Diplomacy. Iran's 5-point counterproposal for peace explicitly includes the right to collect transit fees — embedding the checkpoint in any ceasefire agreement. This isn't a bargaining chip to be traded away. It's a demand designed to be the settlement.
Infrastructure. The IRGC is building a formal registration and vetting system for transiting vessels. Not an improvised wartime measure — a permanent administrative apparatus for managing strait access.
The Ottoman Parallel
This has happened before — once.
The Ottoman Straits Question took 483 years and the Montreux Convention to resolve. Turkey still charges regulated fees. The mechanism survived the Ottoman Empire itself.
Iran is opening a new Straits Question. The difference: the Ottoman straits carried trade. Hormuz carries 20% of the world's oil, plus the liquefied natural gas and desalinated water that keep Gulf states alive. The stakes are orders of magnitude higher. The timeline for resolution may not be shorter.
The Legal Vacuum
Three legal regimes now collide at Hormuz, and none of them resolves the situation:
UNCLOS says transit passage "shall not be impeded" and Article 26 prohibits tolls. But Iran never ratified UNCLOS. And even customary international law — which would bind Iran regardless — has no enforcement mechanism when the gatekeeper has anti-ship missiles on Larak Island.

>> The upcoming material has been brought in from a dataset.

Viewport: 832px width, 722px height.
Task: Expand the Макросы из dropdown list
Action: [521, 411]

Naval warfare doctrine (the San Remo Manual) permits belligerents to interfere with shipping during armed conflict. A UNSW analysis concludes Iran may not be legally required to keep Hormuz open during the war. But the toll system isn't interfering with shipping — it's permitting shipping, conditionally. That distinction matters.

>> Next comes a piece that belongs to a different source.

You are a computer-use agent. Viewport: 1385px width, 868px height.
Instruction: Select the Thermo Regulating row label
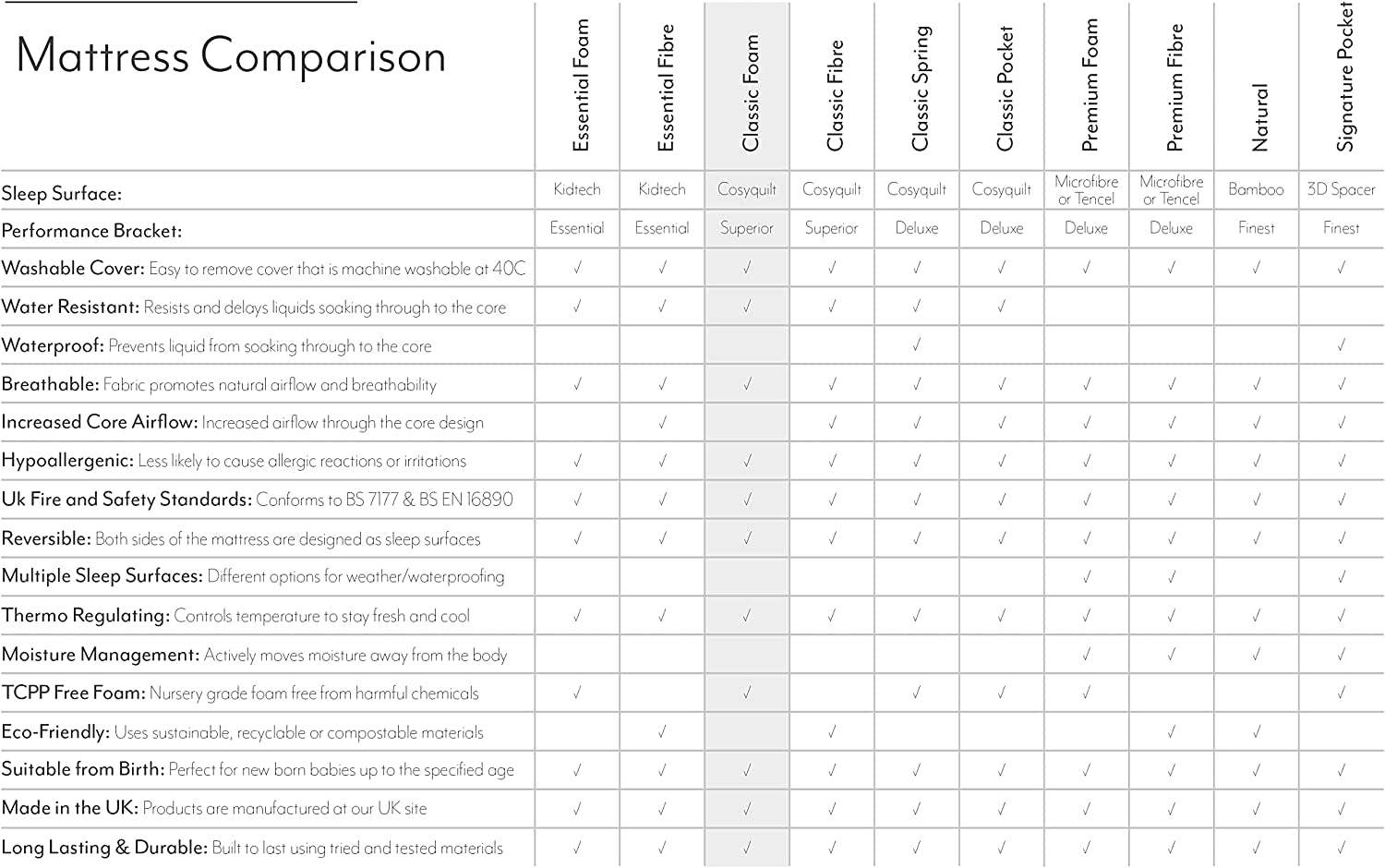point(85,616)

The convoy paradox. US-escorted merchant ships become legitimate military targets under naval warfare law. The American solution — military escorts to reopen the strait — creates the legal vulnerability it's meant to prevent.

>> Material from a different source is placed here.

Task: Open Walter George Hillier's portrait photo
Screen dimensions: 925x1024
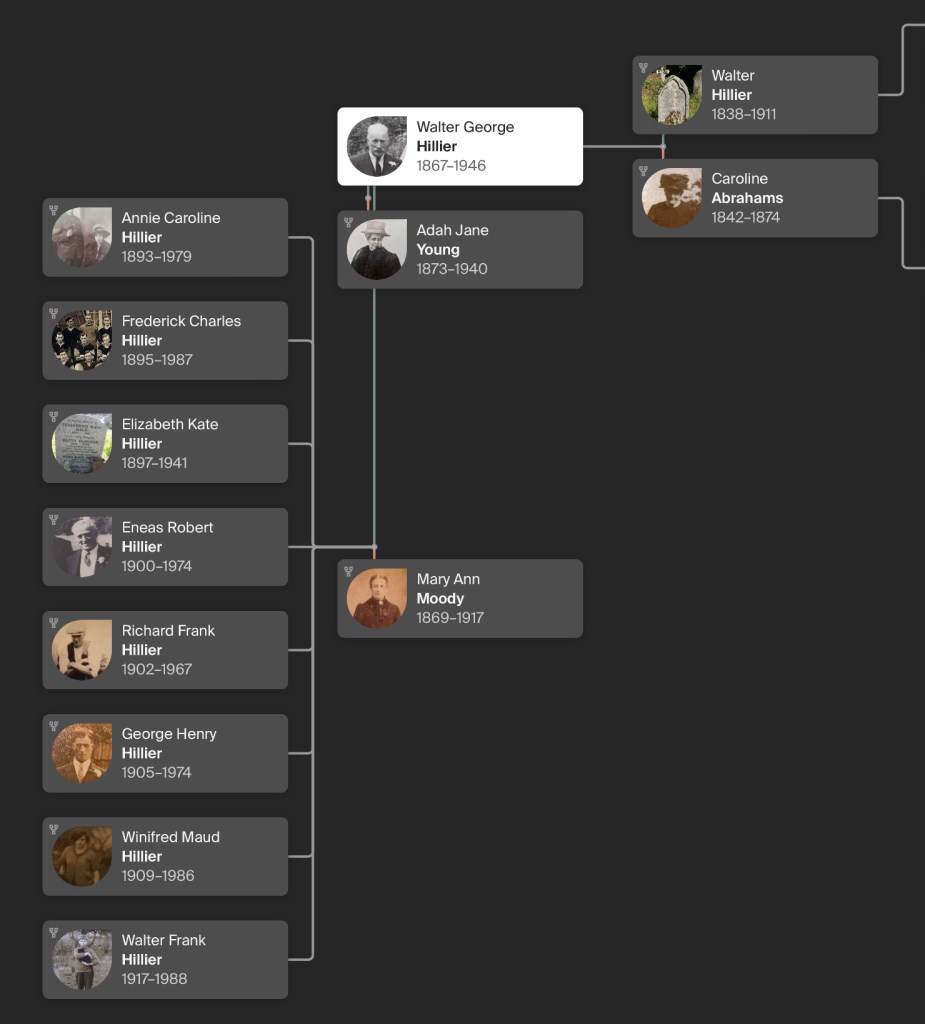Action: [377, 147]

Karen Young of Columbia's Center on Global Energy Policy told CNBC this week that Iran "won't be able to operate a toll booth" because GCC states won't tolerate it. But six nations are already tolerating it. The question isn't whether the checkpoint is legitimate. It's whether enough countries will treat it as functional long enough for it to become the default.
What the Pattern Reveals
A right subject to a fee is not a right. It's a conditional license.
When Iran charges $2 million for passage and six nations pay, they are not exercising transit passage under UNCLOS. They are accepting Iranian control over their access to a 21-mile strait. Each payment reinforces the precedent. Each bilateral deal fragments the collective framework that was supposed to prevent exactly this.
Brent crude dropped to $96.68 today on hopes of a deal. The market is pricing in resolution. But the checkpoint doesn't need the war to continue. Araghchi said it plainly: even after the war. The legislation will pass or it won't. The corridor on Larak Island will be dismantled or it won't. The bilateral deals will be revoked or they won't.
The precedent is already set. The only question is whether it survives long enough to become permanent — and 483 years of Ottoman history suggests that once a chokepoint acquires a gatekeeper, the gatekeeper tends to endure.